IF I WERE a Native American, this would have been the Autumn of the Ginger Lily at my home on Roanoke Island.

Never have the fragrant fall flowers been more aromatic or more beautiful.

The gorgeous white displays - as overwhelmingly opulent as orchids and four times the size - have blossomed on the starter plot along the rear deck I inherited when I bought the house four falls ago, and on the scores of transplants in front of the kitchen window and deep in the backyard woods.

Their beauty and their smell delight the senses of people - and for weeks have been the nightly target of dozens of what I call the poor man's hummingbird.

As the sun sets, Carolina sphinx moths by the droves comb the ginger lilies in search of nectar.

In the dusk, the sphinx moths look just like hummingbirds, although the real hummers head south around Labor Day. That's when the moths start flitting around the lilies, their wings whipping the air in a blur.

Like hummingbirds, the moths' bodies are about the size of a little finger. The sphinx moths are not feathered, but have the scrunchy gray bodies of ordinary moths.

And unlike hummingbirds, the moths have a proboscis that they unroll for about 3 inches to suck the nectar from the lily blossoms.

They're still gathering every evening, sometimes alone, sometimes with dozens of companions.

At times, like hummingbirds, their wings beat the air so rapidly that on a windless, quiet night you can hear a hum.

Until I moved here I had never heard of ginger lilies or sphinx moths. Now they've become my fall favorite, even though a perfect autumn has kept the mandevillas, the mums, the hibiscus, the roses, the impatiens, the geraniums, the vincas and the ordinary lilies bedecked with blossoms.

That has created a problem for me because now is when I like to replace my potted and boxed plants with my winter favorites, pansies.

Rain, sleet, snow and ice do not perturb pansies. I plant them by the hundreds - yellow, white, purple and blue - to provide an oasis of color during the dreary months ahead.

But it is hard to rip out a still-blossoming flower that has served me royally all summer despite hot weather and little rain to make room for pansies.

I've planted maybe 100 pansies so far, and they are starting to do their thing. But they won't be in their glory for another couple of weeks.

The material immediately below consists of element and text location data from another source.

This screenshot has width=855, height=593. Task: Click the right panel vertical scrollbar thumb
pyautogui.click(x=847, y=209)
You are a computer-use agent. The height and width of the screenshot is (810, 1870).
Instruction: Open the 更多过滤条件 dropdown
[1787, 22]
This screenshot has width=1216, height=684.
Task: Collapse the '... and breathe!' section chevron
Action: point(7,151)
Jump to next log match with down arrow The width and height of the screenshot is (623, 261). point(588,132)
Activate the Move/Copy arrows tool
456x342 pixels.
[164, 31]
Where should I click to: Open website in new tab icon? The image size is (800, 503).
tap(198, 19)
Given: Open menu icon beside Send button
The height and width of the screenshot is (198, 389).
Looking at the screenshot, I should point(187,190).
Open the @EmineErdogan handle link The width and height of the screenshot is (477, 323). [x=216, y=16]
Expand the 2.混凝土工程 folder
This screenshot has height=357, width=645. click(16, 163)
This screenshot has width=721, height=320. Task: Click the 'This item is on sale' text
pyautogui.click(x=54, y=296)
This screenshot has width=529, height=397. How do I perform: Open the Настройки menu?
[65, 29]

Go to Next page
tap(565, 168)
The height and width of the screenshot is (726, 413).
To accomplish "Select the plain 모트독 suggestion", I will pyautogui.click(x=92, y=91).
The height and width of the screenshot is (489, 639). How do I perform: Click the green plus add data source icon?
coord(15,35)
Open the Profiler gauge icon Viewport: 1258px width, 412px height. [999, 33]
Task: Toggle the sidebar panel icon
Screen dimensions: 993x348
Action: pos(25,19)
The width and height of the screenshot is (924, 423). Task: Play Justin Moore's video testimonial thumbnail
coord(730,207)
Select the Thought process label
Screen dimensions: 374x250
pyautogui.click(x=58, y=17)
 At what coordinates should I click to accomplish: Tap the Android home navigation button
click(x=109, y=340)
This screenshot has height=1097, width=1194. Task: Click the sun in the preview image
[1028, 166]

So while I deliberate about when to do the dirty on my still-blooming annuals, I spend my time admiring the perennial ginger lilies and their nightly visitors.

And the lilies ask for little. Come the first frost and they're soon history. But the stalk falls off on its own, the bulbs multiply, and come spring they'll double their numbers and prepare to take the stage again in the fall.

I haven't the foggiest idea what happens to the sphinx moths when the ginger lilies quit blossoming. I've never seen them feed on anything else.

But they'll be back next fall, after the hummingbirds weary of my yard and head for faraway lands where the winters are warm.

It's not necessary for me to understand the way it all works.

Mother Nature has long convinced me that she knows what she's doing.